Dans l’un des plus grands studios de jeux vidéo au monde, une équipe en constante évolution travaille à la création de For Honor, un jeu où Vikings, chevaliers et samouraïs s’affrontent sur un champ de bataille épique. Ce jeu, c’est le rêve du directeur de création, Jason VandenBerghe, qui, après plus de 10 ans, voit enfin son projet être accepté par un studio. Le producteur Stéphane Cardin, dont le dernier projet a été un échec, se voit confier les rênes de l’aventure. Luc Duchaine se joint à eux en tant que directeur de marque. La pression est énorme. Le jeu devra être vendu en plusieurs millions d’exemplaires dans les quelques semaines qui suivront le lancement.
De Montréal à Los Angeles, en passant par Cologne, Paris, Moscou et Seattle, Playing Hard de Jean-Simon Chartier offre un accès sans précédent à un univers secret où des joueurs / développeurs façonnent ce qui est devenue la plus grande industrie du divertissement à l’échelle planétaire. Si le jeu est le contexte du film, les personnages et leurs quêtes personnelles en sont le cœur, faisant de Playing Hard une exploration intense, émotionnelle et intime de ce qui se passe quand le jeu devient réalité.
Un reportage n’est jamais chose facile, le « faites comme si j’étais pas là » est toujours facile à dire, mais moins facile à faire… Ici, on suit la vie des personnages, de réalité et non de fiction, pour en découvrir davantage sur la secrète et (très) lucrative industrie du jeu vidéo.
On découvre que les jeux vidéo produits à l’intérieur d’un même studio sont en compétition les uns les autres auprès de la direction et du siège social. Avec toute la pression que ça implique et pose sur les épaules du producteur et des gestionnaires. La magie de ce documentaire est de montrer quand « le jeu devient réalité ». On entre dans un univers moins magique et fantastique que celui d’un jeu vidéo.

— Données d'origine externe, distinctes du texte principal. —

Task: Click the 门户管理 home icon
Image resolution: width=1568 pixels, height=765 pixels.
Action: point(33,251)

Un concepteur, un producteur, et 500 personnes plus tard, un nouveau jeu vidéo innovant, attendu par le public et contre toute attente! Plusieurs équipes prennent d’assaut une idée novatrice, brute de décoffrage et doivent en faire un chef-d’œuvre en quelques mois. Au fur et à mesure, on s’aperçoit qu’ils sont des hommes et non des machines. Ils sont des hommes avec leurs émotions, avec leurs limites, avec leurs enjeux. Les heures de travail, les déplacements, les épreuves s’accumulent. Comme on dit : ça passe ou ça casse…

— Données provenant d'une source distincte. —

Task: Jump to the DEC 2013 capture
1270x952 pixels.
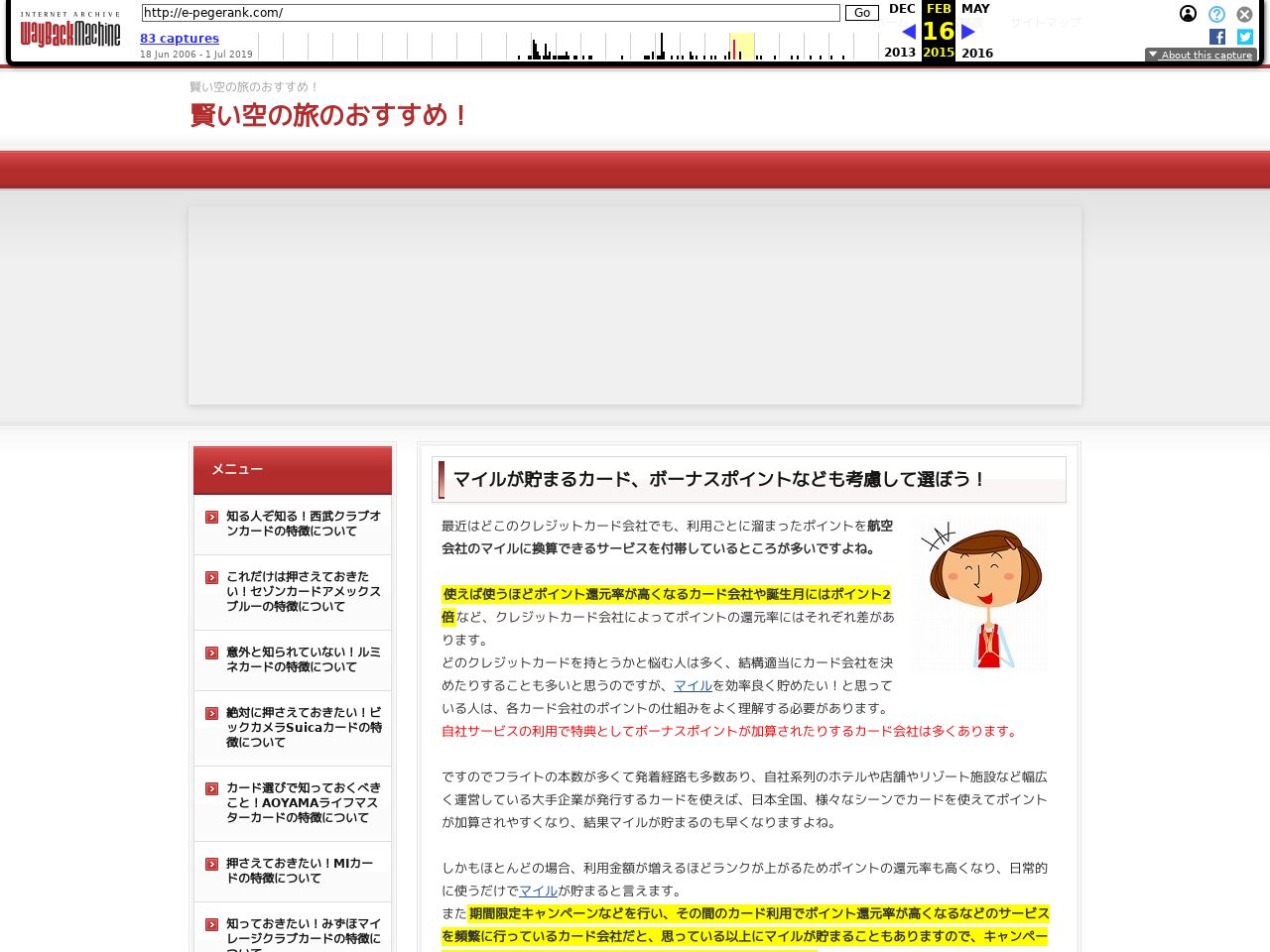Action: point(901,9)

On est en tête à tête avec la réalité. Dans les jeux, nous n’avons pas affaire à la dépression, à la tension quotidienne; un guerrier, un Viking ou un samouraï se doit d’être fort. Dans la vraie vie, tout ne se décide pas. Un matin, on se réveille et la machine biologique que nous sommes ne fonctionne plus et, là, pas de lignes de code à corriger, pas de concept art à retravailler… Les décisions vont se prendre pour nous… Repos obligatoire, sans crier gare pour remonter la pente, etc.
« L’immortalité arrive quand vous donnez à votre peuple quelque chose dont il avait besoin… et qu’il peut garder quand vous êtes parti », dit Jason VandenBerghe, le réalisateur de For Honor, dès les premières secondes du documentaire. Disons que ça plante le décor!
On cherche toujours à ce que les gens se souviennent de nous, de ce qu’on a fait. Le jeu vidéo est une création, mais il est une forme d’art de production. L’artiste-créateur-penseur-rêveur devra donc laisser sa place doucement à une industrie de fourmis qui feront avancer une œuvre qui deviendra un projet, avec un modèle financier et une chasse aux parts de marché, une distribution, etc. Celui qui a rêvé le concept n’est plus le numéro un du projet. C’est lui qui a amené « ce bébé » à grandir au-delà de ses espérances, mais, à présent, d’autres le choient et s’en occupent. Comment réagir dans ce cas-là? Comment passer à autre chose? Un autre projet?
Innover, encore et toujours. Proposer quelque chose qui va marcher, mais que personne n’a encore réalisé. « La pire des choses, ce serait que quelqu’un travaille sur exactement le même type de jeu et annonce le lancement avant nous. »
L’échec existe aussi, bon nombre de projets sont démarrés, puis tombent à l’eau avant même la sortie ou bien alors sortent et sont un véritable flop… Il faut prendre des risques, mais plus on en prend, plus on risque de se planter, plus on met de pression sur les équipes pour faire avancer quelque chose dont on n’est pas sûr. Finalement, For Honor aura le succès qu’on lui connaît, en quelques heures le million d’utilisateurs sera atteint. Mais à quel prix?